Among the legislation was one, proposed by Sen. George L. Barker (D-Fairfax), that would have created a way for authorities to remove firearms from people deemed by a Circuit Court judge to be at “substantial risk” of injury to themselves or others.
“There are people slipping through the cracks who are a danger,” said Lori Haas, a gun-safety activist whose daughter was injured in the 2007 Virginia Tech massacre. “It is not meant to send somebody into your home unnecessarily.”
The Republican-led Senate Courts of Justice Committee easily defeated that bill and others aiming to tighten gun restrictions, sometimes on party-line votes, sometimes with support from a gun-rights Democrat, Sen. R. Creigh Deeds of rural Bath County. In so doing, members often voiced concerns about the constitutionality of the measures.

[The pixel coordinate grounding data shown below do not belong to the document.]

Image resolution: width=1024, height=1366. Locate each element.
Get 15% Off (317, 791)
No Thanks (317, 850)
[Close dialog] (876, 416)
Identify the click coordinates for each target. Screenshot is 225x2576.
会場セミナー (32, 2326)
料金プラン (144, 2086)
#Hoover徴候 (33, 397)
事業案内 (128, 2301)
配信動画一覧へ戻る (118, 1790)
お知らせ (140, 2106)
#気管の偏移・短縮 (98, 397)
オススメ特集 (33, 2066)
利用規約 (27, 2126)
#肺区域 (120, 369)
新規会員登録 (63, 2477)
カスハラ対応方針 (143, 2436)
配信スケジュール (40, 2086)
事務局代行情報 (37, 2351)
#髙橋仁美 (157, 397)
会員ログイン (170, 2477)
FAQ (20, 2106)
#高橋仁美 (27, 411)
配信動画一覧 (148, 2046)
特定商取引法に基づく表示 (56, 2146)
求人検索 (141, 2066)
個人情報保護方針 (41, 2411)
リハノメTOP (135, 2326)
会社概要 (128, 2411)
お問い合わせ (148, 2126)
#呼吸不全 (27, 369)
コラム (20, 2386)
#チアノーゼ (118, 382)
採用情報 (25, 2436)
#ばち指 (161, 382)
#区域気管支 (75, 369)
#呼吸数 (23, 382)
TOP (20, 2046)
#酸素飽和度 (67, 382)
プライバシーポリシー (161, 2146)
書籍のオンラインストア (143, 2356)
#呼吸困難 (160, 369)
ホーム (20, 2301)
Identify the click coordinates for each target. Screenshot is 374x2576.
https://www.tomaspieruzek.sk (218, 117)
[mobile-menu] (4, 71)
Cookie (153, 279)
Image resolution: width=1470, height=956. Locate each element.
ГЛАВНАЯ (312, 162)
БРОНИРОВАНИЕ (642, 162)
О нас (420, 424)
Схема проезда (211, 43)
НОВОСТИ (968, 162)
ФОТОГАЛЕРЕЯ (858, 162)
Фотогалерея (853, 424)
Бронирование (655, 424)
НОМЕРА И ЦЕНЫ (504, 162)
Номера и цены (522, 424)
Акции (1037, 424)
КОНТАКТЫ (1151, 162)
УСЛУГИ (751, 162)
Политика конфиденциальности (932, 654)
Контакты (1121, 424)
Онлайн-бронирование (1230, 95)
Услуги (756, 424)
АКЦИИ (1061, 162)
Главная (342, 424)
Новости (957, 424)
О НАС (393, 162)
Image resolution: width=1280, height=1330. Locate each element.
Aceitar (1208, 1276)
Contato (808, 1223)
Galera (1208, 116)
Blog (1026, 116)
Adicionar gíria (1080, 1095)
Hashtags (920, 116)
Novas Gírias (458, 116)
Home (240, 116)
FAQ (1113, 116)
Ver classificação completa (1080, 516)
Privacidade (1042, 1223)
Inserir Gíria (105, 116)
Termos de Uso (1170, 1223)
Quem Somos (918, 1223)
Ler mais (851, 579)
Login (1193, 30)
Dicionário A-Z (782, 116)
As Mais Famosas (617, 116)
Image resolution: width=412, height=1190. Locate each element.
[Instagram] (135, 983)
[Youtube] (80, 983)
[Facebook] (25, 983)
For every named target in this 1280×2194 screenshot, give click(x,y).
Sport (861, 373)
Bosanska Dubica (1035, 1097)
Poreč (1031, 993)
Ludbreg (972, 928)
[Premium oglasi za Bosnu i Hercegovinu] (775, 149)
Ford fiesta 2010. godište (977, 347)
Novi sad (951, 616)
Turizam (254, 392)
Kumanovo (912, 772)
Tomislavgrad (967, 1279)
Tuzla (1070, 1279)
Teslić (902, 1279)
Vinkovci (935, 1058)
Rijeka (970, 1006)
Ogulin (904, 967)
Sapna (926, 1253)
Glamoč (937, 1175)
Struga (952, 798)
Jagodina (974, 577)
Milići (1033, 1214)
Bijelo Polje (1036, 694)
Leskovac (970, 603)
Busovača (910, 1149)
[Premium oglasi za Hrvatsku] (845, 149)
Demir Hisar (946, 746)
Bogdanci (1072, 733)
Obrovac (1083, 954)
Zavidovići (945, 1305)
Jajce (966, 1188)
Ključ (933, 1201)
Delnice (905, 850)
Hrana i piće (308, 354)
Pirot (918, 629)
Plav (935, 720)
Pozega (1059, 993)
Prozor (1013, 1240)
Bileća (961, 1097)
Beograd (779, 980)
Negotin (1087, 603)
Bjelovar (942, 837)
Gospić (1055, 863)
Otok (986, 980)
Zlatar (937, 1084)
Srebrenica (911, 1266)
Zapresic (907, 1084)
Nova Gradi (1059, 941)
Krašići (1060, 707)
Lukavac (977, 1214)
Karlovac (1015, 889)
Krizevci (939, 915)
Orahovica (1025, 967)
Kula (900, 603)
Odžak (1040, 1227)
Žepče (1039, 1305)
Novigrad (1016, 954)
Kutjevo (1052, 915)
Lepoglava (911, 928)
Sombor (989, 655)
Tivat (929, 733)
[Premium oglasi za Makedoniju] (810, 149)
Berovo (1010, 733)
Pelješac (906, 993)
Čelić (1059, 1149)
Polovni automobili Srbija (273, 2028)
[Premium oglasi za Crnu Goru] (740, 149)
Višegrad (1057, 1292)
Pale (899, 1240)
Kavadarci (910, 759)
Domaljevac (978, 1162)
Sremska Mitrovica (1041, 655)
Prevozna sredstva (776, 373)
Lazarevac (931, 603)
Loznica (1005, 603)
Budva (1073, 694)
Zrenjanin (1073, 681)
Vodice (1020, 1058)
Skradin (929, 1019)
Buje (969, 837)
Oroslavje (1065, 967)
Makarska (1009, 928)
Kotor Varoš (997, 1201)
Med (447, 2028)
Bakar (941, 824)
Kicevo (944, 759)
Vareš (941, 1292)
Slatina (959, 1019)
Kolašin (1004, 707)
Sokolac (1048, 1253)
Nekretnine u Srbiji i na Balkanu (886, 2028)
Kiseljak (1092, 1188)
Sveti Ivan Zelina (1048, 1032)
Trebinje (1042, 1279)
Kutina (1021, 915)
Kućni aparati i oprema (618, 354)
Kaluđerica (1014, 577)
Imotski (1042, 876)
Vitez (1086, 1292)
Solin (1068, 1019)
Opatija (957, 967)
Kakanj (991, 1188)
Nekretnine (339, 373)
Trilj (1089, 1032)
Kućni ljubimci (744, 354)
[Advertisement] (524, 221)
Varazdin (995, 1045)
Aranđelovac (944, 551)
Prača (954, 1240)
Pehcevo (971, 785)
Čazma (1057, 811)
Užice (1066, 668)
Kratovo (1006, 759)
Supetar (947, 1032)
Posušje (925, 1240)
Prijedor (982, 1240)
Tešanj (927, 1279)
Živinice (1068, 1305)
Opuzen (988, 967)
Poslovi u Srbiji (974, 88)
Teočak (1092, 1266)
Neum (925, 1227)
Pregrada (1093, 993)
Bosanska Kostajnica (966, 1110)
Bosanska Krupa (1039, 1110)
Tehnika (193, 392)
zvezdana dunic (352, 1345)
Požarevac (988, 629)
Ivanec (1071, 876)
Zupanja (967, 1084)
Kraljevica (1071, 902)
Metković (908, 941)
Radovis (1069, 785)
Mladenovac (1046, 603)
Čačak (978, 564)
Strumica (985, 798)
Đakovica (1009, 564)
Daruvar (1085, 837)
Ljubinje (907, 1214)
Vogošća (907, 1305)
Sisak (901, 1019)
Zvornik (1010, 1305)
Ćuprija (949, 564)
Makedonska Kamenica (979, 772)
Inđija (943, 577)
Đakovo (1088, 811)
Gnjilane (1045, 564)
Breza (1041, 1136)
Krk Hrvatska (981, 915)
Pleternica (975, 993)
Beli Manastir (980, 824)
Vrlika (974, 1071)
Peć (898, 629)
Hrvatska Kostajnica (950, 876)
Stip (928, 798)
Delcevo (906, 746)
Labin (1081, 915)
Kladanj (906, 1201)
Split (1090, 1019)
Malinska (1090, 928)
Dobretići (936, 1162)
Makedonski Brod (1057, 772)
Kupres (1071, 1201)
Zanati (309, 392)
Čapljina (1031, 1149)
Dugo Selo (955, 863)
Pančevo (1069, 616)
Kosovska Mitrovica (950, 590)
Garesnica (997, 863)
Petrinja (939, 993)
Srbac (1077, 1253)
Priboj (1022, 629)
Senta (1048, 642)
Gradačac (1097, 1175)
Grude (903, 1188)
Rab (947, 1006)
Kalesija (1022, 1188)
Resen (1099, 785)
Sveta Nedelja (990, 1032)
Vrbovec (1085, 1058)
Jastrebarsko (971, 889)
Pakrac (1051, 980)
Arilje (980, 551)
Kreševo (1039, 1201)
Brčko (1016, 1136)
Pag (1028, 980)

“Doesn’t it bother you that a person’s residence could be searched?” Sen. Richard H. Stuart (R-Stafford) said in relation to Barker’s bill. Stuart said he would prefer that people suffering mental-health crises be removed from their guns via a commitment process rather than having their guns removed from them.
“If we have the ability to get someone help that needs help,” Stuart said, “why do we need to search their home?”
The General Assembly is considering dozens of gun-related bills over the 60-day session that began last week. While guns have always been a hot-button issue in Virginia, this year’s battle mirrors the one raging at the national level, with despair over several high-profile shooting deaths mixing with fears of unchecked executive power. Last month, Virginia Attorney General Mark R. Herring (D) announced that the commonwealth will no longer recognize many out-of-state concealed handgun permits, a move that coincides with a national push to circumvent legislatures opposed to tightening gun laws, enraging gun-rights enthusiasts.
Indeed, the Senate committee Wednesday also passed several bills aimed at expanding gun rights. The most sweeping, proposed by Sen. Richard H. Black (R-Loudoun), would do away with the need to obtain a government permit to carry a concealed weapon.
The committee scrapped legislation that would have required applicants to demonstrate competence with a handgun before receiving a concealed handgun permit. It rejected a measure to outlaw the open carry of loaded firearms in public places with some exceptions.
Two bills meant to prohibit children as young as 4 from using a firearm or pneumatic gun drew impassioned testimony after it became clear that the measures would apply to BB guns. Bill Heipp of Midlothian stepped up to tell the committee that he taught his sons how to shoot at a young age.
“None of my kids are afraid of guns,” he said. “A lot of that is because they were introduced in a safe environment, at an early age, and given good coaching by a concerned parent. This bill would stuff all that.”
Sen. David W. Marsden (D-Fairfax), whose bill would have applied to children as old as 7, said he would be willing to amend it so it would not apply to BB guns. But the committee showed no appetite for that, either.
Democrats who sponsored the gun-control bills were hardly surprised.
“It’s not like I didn’t see that one coming,” Sen. L. Louise Lucas (D-Portsmouth) told the committee after it rejected one of her bills, which would have required all buyers at gun shows to undergo background checks before purchasing firearms. Current law requires gun dealers to make those checks, but not private sellers.
Marsden expressed frustration after the meeting.
“Guns are not our problem; obsession with guns is our problem,” he said. “It is the primary voter in Republican districts, several thousand people, who are . . . making it impossible for our legislators to do anything regardless of how benign it may be because it’s the camel’s nose under the tent.”
But gun-rights supporters said the measures would have infringed upon the rights of responsible, law-abiding people.
The committee approved several gun-rights bills, including one that would allow the state’s judges to carry concealed weapons without a permit. Another would allow retired law-
enforcement officers who annually meet the training and qualifications of active officers to carry concealed handguns in airports and schools.
The most far-reaching of the approved bills was Black’s, which would lift the permitting requirement for carrying a concealed weapon. The measure, which he referred to as “constitutional carry,” now goes to the full Senate for its consideration.
“It’s based on the idea that the Second Amendment is a constitutional right and that citizens have a right to carry firearms without permission of the government,” Black said. “It’s analogous to the First Amendment, where you don’t need a government permit to tell you what you can say and what you can’t.”
Under the bill, the state would continue to issue concealed handgun permits for people who want them, as might be the case for those who travel with their guns out of state, Black said. People who are not entitled to carry concealed weapons under current law, such as felons, would still be prohibited from doing so.